Dataset entries:

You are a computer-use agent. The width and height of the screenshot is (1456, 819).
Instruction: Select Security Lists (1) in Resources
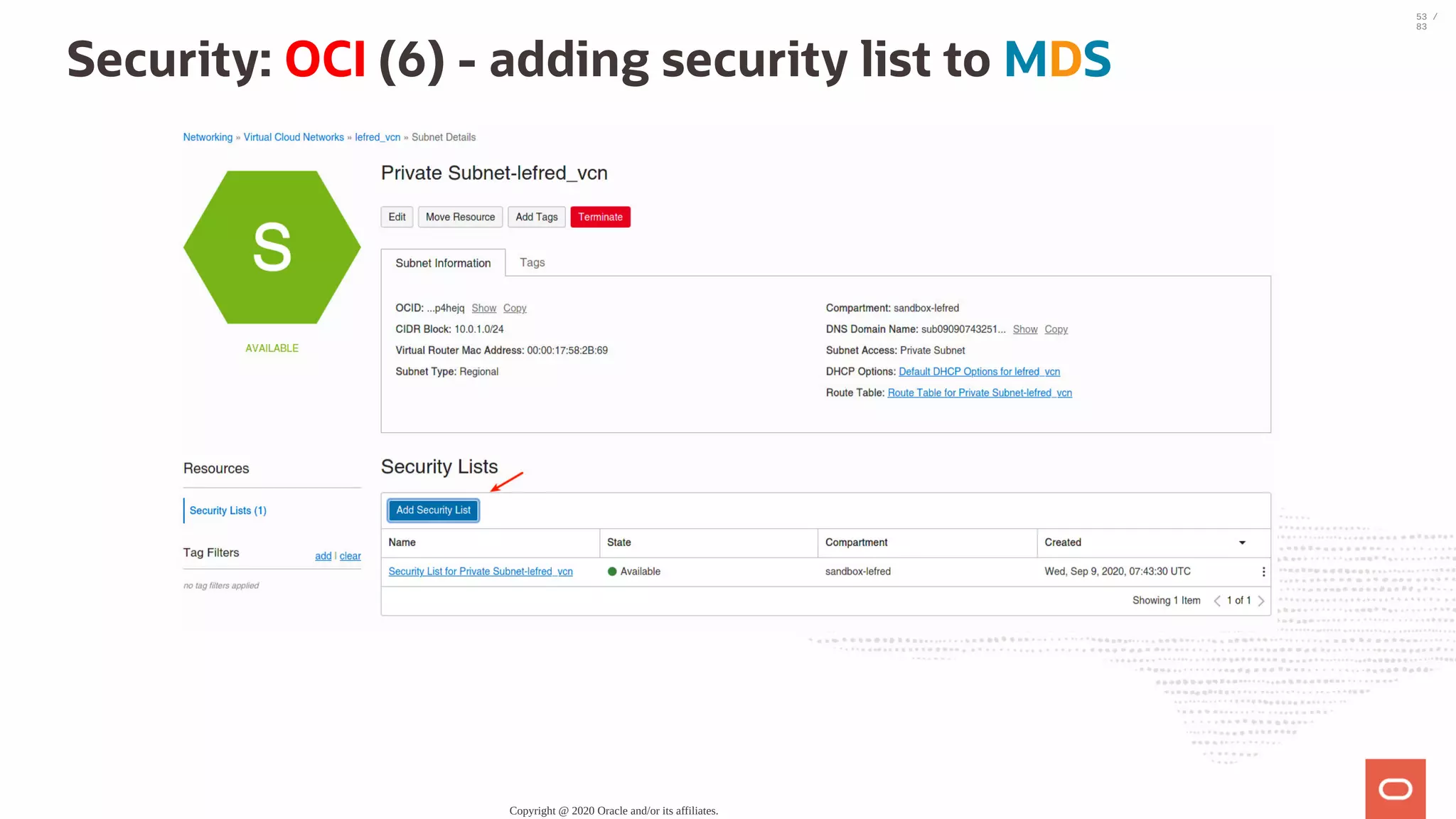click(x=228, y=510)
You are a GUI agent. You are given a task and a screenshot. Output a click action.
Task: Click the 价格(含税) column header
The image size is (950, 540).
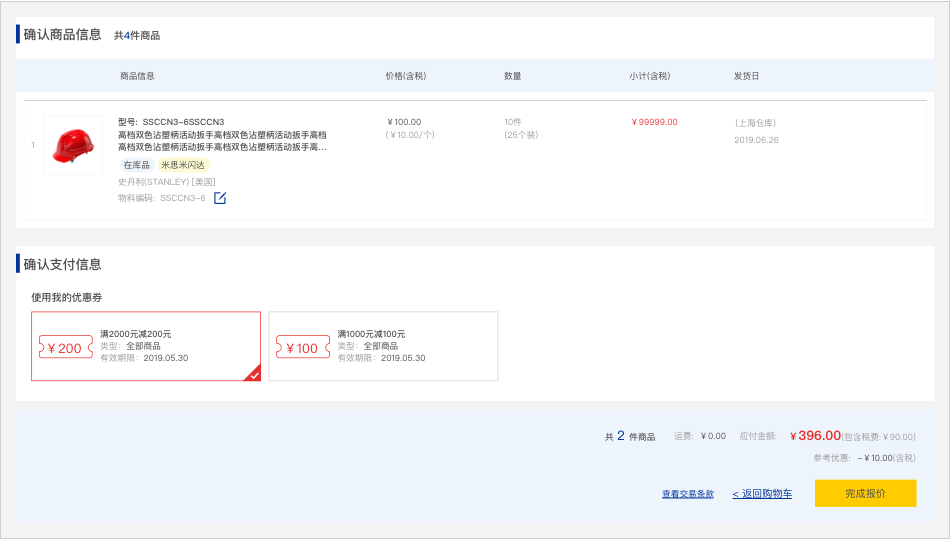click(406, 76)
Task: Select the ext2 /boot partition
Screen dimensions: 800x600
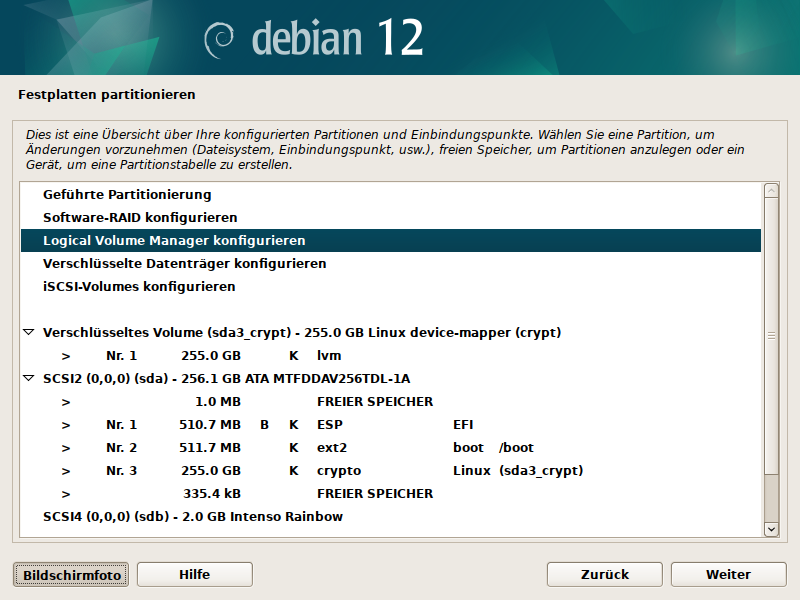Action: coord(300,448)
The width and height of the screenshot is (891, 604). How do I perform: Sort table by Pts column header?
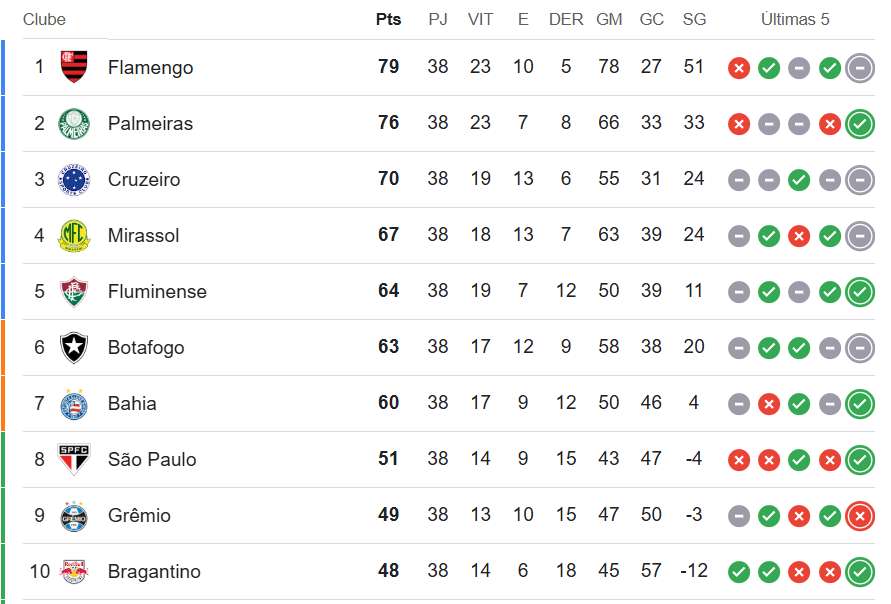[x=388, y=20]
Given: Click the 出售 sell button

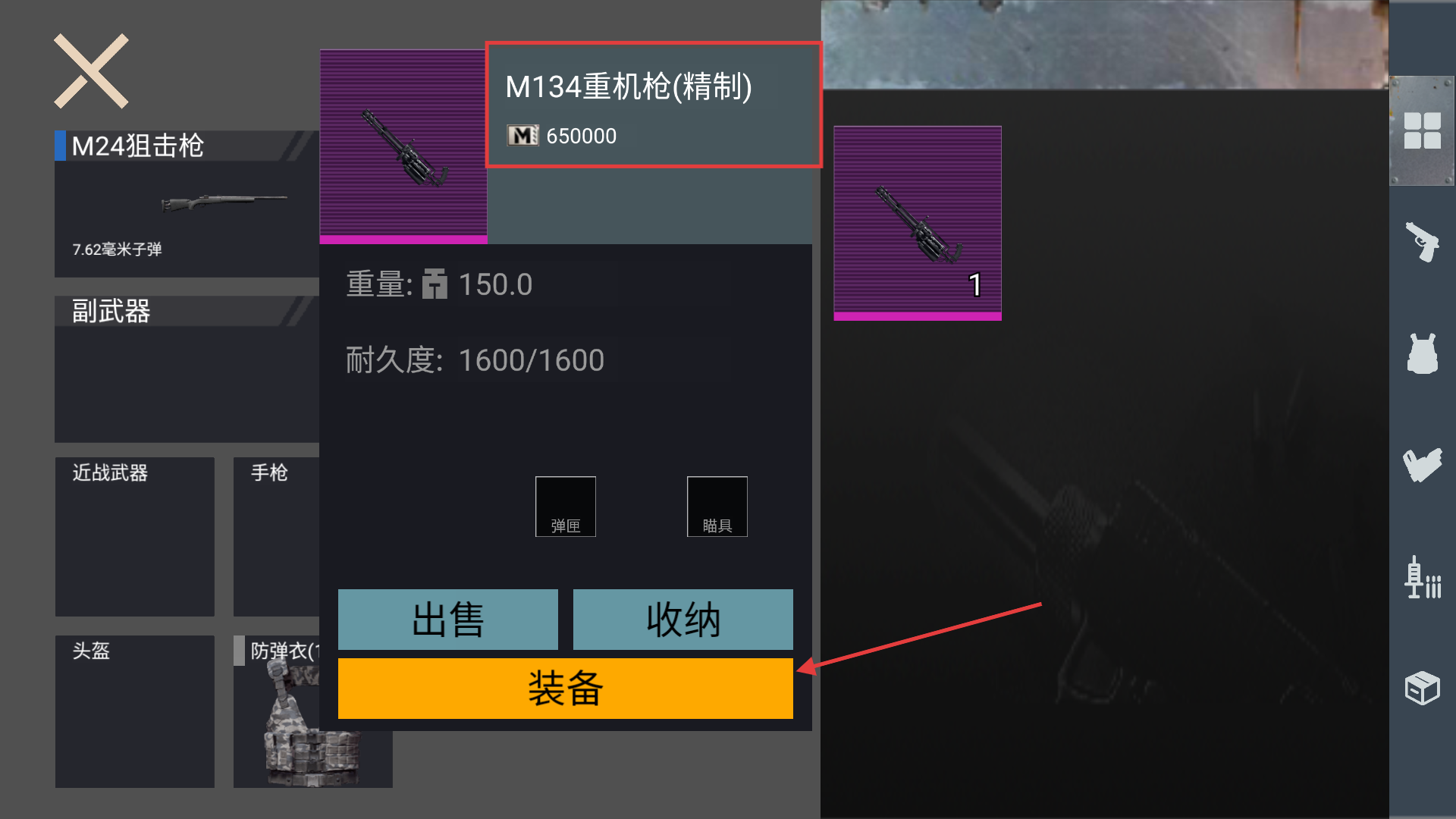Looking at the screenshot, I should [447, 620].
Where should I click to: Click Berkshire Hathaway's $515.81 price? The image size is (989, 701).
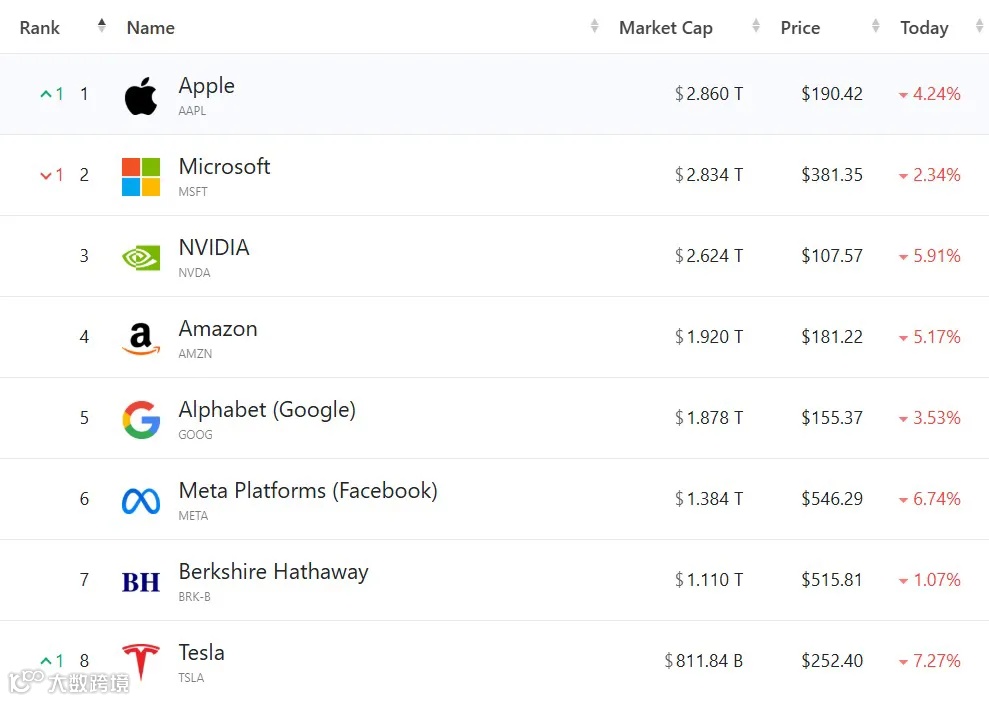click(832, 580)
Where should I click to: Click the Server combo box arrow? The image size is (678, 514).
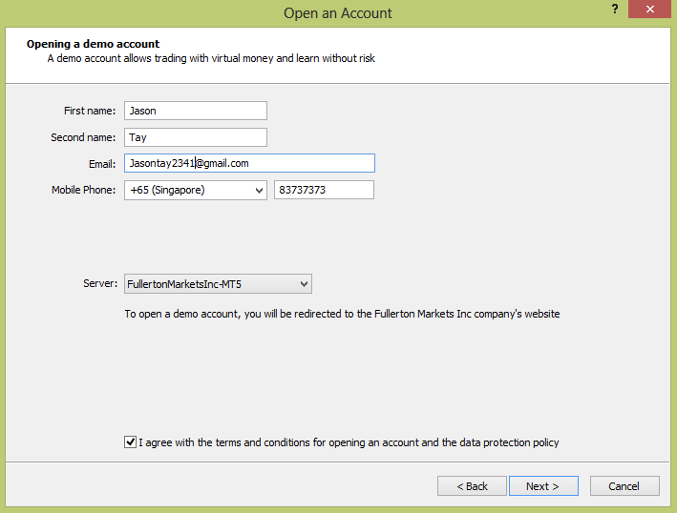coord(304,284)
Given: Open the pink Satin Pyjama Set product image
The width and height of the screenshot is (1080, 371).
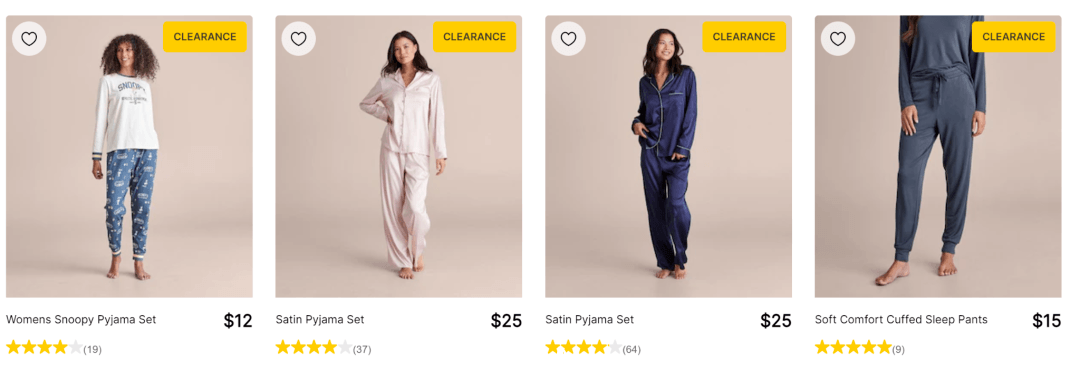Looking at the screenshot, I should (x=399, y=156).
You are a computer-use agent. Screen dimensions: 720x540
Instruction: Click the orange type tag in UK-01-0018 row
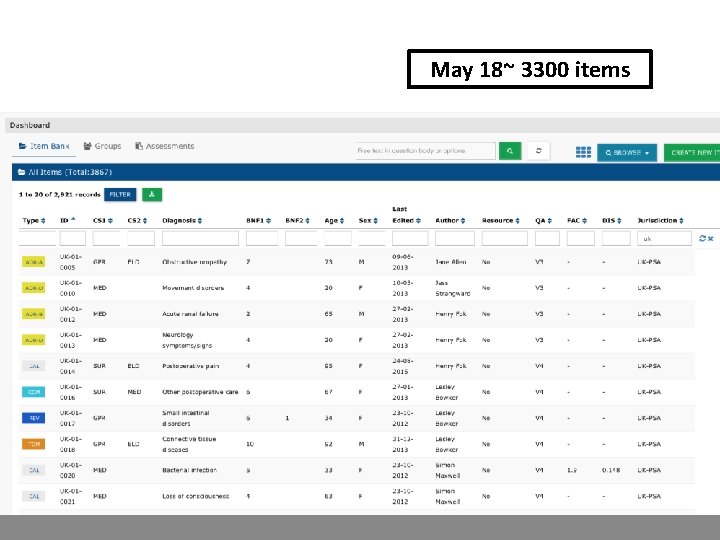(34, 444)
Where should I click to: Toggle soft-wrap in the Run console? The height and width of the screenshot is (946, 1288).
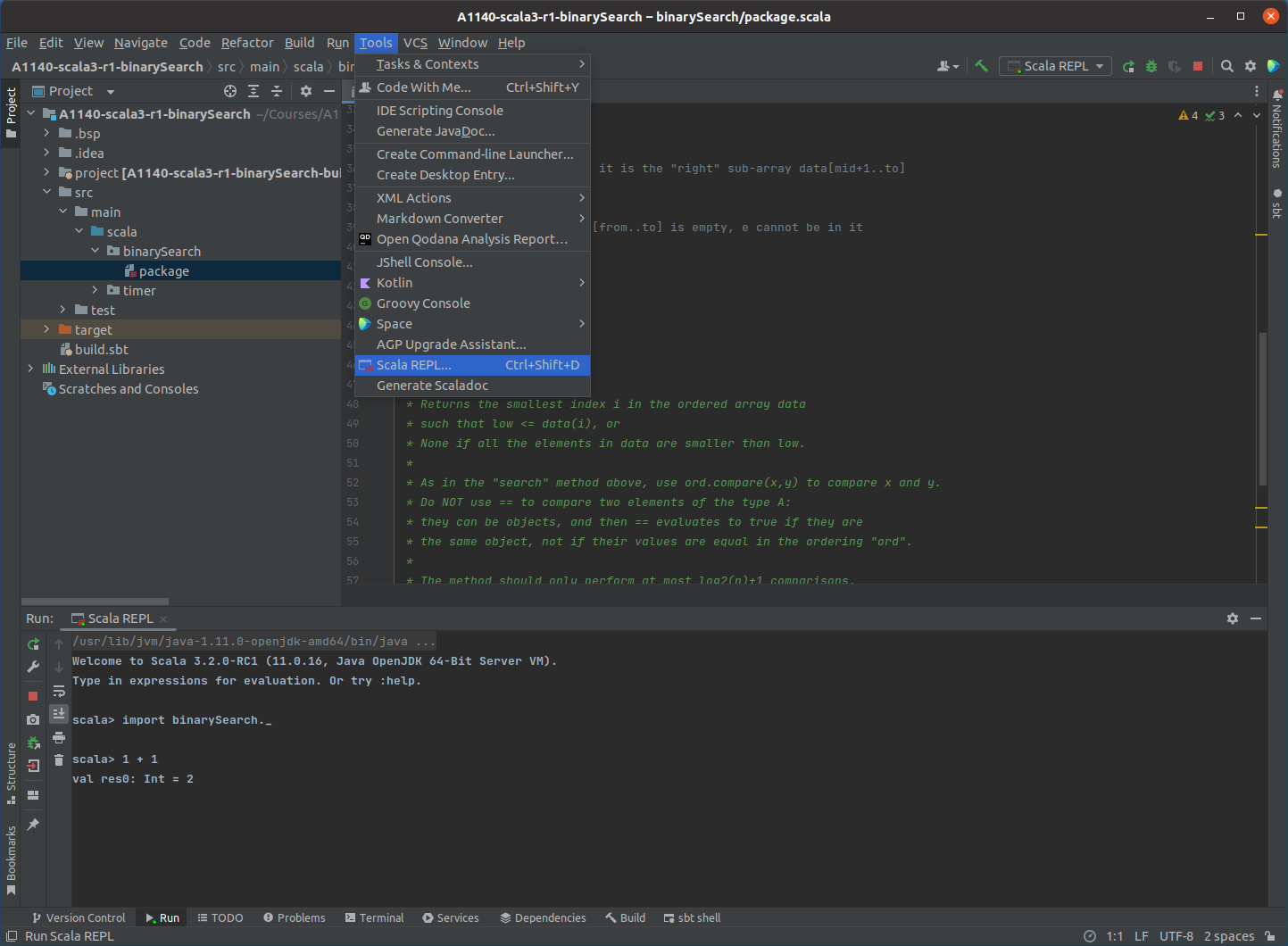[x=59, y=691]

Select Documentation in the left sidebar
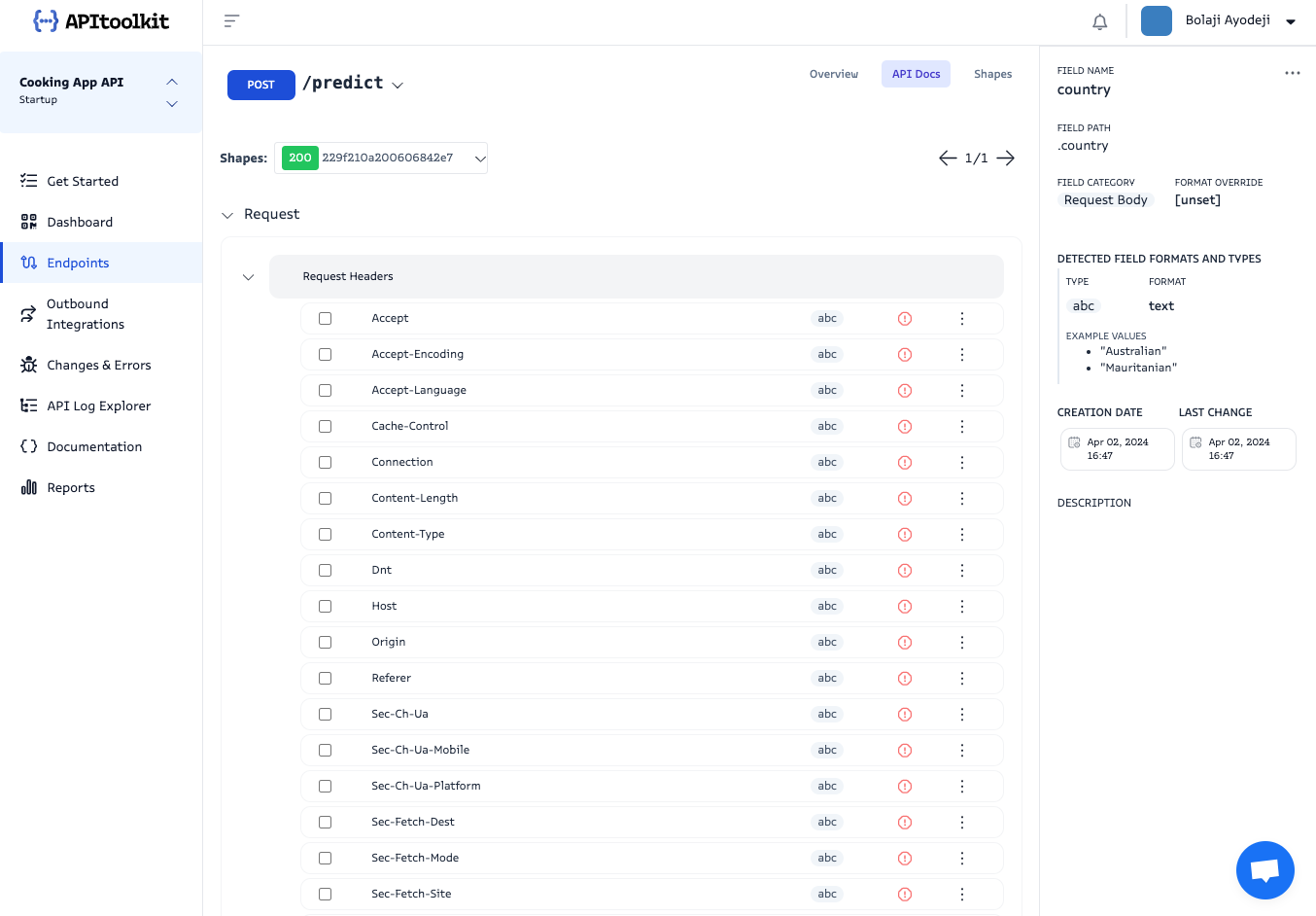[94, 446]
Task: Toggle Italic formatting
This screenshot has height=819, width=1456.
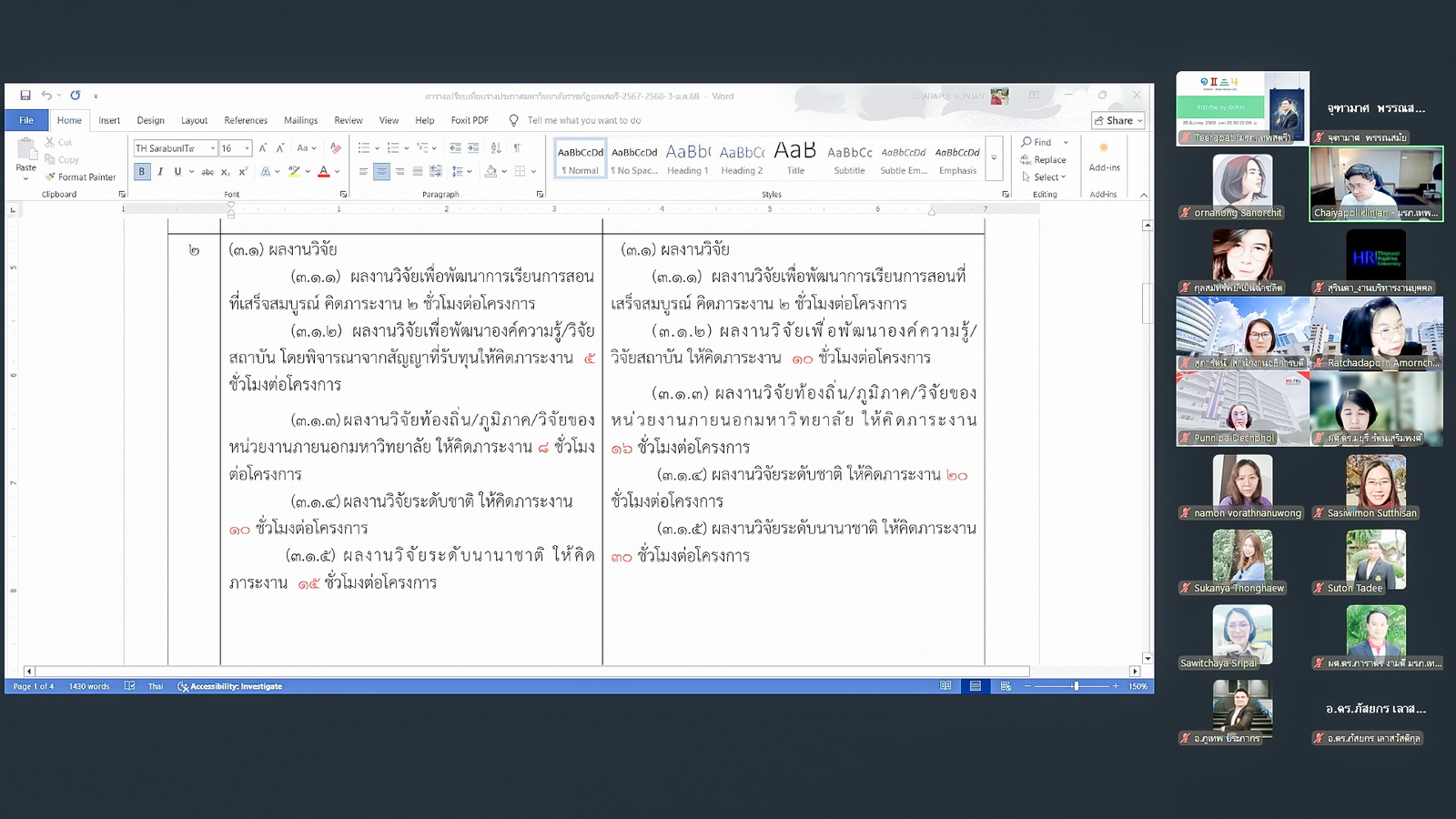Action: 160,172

### Exercise description
Your copy should hold the lines from the one with "Task: Select the ext2 /boot partition" up to and including the one with "Given: Open the", exactly as in the data above, and no pictures.

### Solution to the problem
Task: Select the ext2 /boot partition
Screen dimensions: 800x600
Action: coord(300,448)
The width and height of the screenshot is (891, 604). How do I perform: Sort table by Pts column header?
[x=388, y=20]
Given: Click the 出售 sell button

Looking at the screenshot, I should [447, 620].
Where should I click to: Click Berkshire Hathaway's $515.81 price? The image size is (989, 701).
click(832, 580)
Where should I click to: Click the Server combo box arrow? The image size is (678, 514).
coord(304,284)
Given: Open the pink Satin Pyjama Set product image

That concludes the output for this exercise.